Over in NZ at the moment and had dinner with friends. The discussion came round to home few and my friend gave me a challenge. To make a clone of his fav beer, John Smiths Extra Smooth. He gave me a couple of cans, with the nitrogen widget as homework. I dutifully began the experiment. Chilled the can and poured, I let it warm a little before drinking and I'd have to admit that extra smooth is a good description. However, taste was a different story. There was none. No malt, no hops (didn't expect hops) it was just cold and smooth with no fore, during or after taste what so ever. I did expect a brown malt flavour at least.
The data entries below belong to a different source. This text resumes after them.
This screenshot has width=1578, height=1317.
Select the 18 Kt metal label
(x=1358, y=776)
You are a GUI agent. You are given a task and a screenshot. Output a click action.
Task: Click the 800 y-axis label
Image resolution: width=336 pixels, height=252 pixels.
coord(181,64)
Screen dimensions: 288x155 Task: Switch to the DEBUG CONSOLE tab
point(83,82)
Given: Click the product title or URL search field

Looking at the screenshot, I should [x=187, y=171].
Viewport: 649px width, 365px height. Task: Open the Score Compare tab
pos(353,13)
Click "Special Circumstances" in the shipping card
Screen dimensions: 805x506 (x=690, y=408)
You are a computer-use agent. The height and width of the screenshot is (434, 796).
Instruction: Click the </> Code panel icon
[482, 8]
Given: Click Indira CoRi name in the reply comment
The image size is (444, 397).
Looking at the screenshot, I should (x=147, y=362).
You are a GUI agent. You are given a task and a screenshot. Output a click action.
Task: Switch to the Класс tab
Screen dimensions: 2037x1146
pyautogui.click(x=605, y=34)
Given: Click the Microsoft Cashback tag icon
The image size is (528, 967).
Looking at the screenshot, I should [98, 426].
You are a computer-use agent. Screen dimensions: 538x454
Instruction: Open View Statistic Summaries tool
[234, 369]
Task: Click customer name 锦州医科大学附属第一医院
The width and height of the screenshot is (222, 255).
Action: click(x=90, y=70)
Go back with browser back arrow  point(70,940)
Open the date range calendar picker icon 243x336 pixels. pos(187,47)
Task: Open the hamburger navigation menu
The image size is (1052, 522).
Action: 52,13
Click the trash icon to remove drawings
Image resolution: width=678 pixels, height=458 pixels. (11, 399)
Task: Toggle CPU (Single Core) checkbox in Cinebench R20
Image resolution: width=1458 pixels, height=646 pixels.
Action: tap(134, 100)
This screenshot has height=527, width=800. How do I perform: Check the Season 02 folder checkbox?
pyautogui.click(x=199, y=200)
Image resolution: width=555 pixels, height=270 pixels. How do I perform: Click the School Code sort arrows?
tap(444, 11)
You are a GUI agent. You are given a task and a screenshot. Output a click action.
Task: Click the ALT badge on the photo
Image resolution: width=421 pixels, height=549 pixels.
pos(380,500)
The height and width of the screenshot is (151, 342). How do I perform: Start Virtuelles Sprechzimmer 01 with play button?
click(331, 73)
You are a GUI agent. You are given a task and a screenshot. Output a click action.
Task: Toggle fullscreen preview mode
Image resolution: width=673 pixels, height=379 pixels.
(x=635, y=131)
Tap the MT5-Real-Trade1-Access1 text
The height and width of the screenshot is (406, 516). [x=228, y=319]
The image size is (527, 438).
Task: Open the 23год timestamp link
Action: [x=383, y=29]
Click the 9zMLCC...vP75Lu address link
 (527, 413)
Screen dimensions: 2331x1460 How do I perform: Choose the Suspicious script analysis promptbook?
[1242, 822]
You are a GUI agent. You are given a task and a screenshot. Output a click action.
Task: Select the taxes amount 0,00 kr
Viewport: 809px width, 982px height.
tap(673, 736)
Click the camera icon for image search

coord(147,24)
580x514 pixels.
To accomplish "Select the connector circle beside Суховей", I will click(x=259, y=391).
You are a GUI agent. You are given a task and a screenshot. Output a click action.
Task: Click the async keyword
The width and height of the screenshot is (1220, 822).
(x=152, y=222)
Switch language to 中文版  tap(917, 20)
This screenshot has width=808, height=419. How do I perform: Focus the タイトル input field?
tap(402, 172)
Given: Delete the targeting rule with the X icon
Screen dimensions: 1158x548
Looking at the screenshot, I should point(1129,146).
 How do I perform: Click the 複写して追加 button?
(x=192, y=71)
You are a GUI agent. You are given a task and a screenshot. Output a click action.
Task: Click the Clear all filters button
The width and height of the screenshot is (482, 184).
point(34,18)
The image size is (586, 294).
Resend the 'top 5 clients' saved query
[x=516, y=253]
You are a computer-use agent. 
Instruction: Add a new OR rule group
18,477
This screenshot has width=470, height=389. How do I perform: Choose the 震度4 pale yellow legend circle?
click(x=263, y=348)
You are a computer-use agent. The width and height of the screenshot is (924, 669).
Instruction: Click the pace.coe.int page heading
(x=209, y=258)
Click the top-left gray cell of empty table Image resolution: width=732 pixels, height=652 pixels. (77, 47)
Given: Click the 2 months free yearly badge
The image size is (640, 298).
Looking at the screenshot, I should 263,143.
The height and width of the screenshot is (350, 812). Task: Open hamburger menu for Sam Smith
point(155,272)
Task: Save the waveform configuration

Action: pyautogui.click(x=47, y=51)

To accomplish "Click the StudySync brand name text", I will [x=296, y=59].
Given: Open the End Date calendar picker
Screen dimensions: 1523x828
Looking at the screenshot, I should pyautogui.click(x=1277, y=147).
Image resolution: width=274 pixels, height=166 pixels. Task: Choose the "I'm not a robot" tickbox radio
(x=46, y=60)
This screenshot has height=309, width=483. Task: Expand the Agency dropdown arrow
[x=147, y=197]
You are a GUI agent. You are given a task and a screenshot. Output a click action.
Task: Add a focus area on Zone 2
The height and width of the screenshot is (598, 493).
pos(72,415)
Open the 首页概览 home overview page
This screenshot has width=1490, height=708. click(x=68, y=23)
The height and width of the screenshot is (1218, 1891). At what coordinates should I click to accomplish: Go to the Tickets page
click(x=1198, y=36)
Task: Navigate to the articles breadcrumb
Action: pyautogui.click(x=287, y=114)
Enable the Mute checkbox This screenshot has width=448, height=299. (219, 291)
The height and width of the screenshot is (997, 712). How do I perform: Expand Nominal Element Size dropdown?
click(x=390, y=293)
Has anyone here drank these? Did I get a dud can? Otherwise to clone this, I'll just add brown food colouring to a keg of water and carbonate it with nitrogen.


----------



## Mardoo (23/4/14)

Nope, not a dud can. That about sums it up.


----------



## NewtownClown (23/4/14)

Why not put the challenge back on him? Find a new favourite beer with character that hasn't been produced for a mass market


----------



## Bribie G (23/4/14)

They probably like it because it reminds them of Tui.

John Smiths was ruined decades ago, it's actually one of the very few surviving dreaded keg beers of the 1960s. First it got taken over by Courage, who merged with Scottish and Newcastle to form Scottish Courage then the whole lot got swallowed by Heineken. I'm from Yorkshire originally and can't remember a time that JS wasn't a bland cold gassy brew. It's really the equivalent of a Midlands Mild migrated a bit North of its home territory.
Wasn't too bad swilling a few pints of the original stuff that was served off bright tank on a hot summer day at the 3 Horseshoes in Grandma's village but not really an after dinner drink. Another beer they have totally ruined is Tetleys.


----------



## Foster (23/4/14)

Bribie G said:


> They probably like it because it reminds them of Tui.
> 
> John Smiths was ruined decades ago, it's actually one of the very few surviving dreaded keg beers of the 1960s. First it got taken over by Courage, who merged with Scottish and Newcastle to form Scottish Courage then the whole lot got swallowed by Heineken. I'm from Yorkshire originally and can't remember a time that JS wasn't a bland cold gassy brew. It's really the equivalent of a Midlands Mild migrated a bit North of its home territory.
> Wasn't too bad swilling a few pints of the original stuff that was served off bright tank on a hot summer day at the 3 Horseshoes in Grandma's village but not really an after dinner drink. Another beer they have totally ruined is Tetleys.
> ...


 Im from Yorkshire too mate. And "them wer't days" has never been truer. Back in the day, the beers were better made, however, they had to be managed properly to get the best out of them. Folk would travel for miles to drink Tetleys in the Gaping Goose in Garforth or Ye olde three tuns in Thirsk.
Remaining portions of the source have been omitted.